# Advance Fionda Magnum T2-Mod



## Kalevala (Jul 20, 2014)

Hello again

This is the second slingshot that I have bought.

I guess that someone has done something like this already, but this is my version.
Handle needs some kind improvement because it don't feel good in my hand.

Pictures before and after :banana:


----------



## Tag (Jun 11, 2014)

Looks like a nic


----------



## Tag (Jun 11, 2014)

Looks like a nice shooter


----------



## wll (Oct 4, 2014)

Kalevala said:


> Hello again
> 
> This is the second slingshot that I have bought.
> 
> ...


How did you mod the forks ? it looks very nice and IMHO a better slingshot with your mod !

wll


----------



## Kalevala (Jul 20, 2014)

Tag said:


> Looks like a nice shooter


Thanks man :thumbsup:

I had almost forgotten this


----------



## Kalevala (Jul 20, 2014)

wll said:


> Kalevala said:
> 
> 
> > Hello again
> ...


I shortened forks from halfway of that straight part and ramoved plastic plugs.

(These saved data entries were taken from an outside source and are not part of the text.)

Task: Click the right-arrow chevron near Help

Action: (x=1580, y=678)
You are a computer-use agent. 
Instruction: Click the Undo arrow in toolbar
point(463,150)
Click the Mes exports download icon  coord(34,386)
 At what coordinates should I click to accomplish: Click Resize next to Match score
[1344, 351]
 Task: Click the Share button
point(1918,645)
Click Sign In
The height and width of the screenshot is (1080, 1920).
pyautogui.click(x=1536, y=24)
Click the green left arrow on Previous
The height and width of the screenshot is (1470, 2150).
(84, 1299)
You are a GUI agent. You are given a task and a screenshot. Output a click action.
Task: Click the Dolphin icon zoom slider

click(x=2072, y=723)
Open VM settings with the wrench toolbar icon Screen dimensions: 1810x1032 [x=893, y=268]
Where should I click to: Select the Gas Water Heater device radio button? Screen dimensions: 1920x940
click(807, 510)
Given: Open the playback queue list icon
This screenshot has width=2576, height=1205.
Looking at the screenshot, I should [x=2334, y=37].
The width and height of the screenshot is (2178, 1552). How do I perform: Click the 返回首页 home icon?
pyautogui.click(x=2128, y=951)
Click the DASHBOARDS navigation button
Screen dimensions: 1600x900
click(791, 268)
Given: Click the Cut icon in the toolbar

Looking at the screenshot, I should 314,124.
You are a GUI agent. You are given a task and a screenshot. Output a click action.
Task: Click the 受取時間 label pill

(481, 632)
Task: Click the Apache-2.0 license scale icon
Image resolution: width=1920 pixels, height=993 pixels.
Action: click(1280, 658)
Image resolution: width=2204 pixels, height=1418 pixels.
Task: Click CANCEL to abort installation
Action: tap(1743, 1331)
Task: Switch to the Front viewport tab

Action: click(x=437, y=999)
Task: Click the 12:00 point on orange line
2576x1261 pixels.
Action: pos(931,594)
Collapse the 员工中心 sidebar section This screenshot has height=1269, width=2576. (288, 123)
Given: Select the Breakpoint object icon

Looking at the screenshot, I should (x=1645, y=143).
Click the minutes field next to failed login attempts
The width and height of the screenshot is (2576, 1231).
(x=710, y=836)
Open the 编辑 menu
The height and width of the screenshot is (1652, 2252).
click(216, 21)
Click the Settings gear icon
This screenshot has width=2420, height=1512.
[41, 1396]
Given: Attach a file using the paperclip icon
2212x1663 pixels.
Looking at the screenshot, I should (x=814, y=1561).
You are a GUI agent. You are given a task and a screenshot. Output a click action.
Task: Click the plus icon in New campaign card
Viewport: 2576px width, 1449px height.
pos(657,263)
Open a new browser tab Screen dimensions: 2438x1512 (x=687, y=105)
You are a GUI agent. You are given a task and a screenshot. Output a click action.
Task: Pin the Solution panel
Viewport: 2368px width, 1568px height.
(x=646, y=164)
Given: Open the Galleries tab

Found some suitable plastic profile and after some gluing these were ready


----------



## wll (Oct 4, 2014)

Kalevala said:


> wll said:
> 
> 
> > Kalevala said:
> ...


Where did you get those plugs ? those could be a game changer on my F-16 mods ;- )

wll


----------



## Kalevala (Jul 20, 2014)

If You watch first picture, You can see those through tubes.

You can use small plastic or metal pipe and make those too.


----------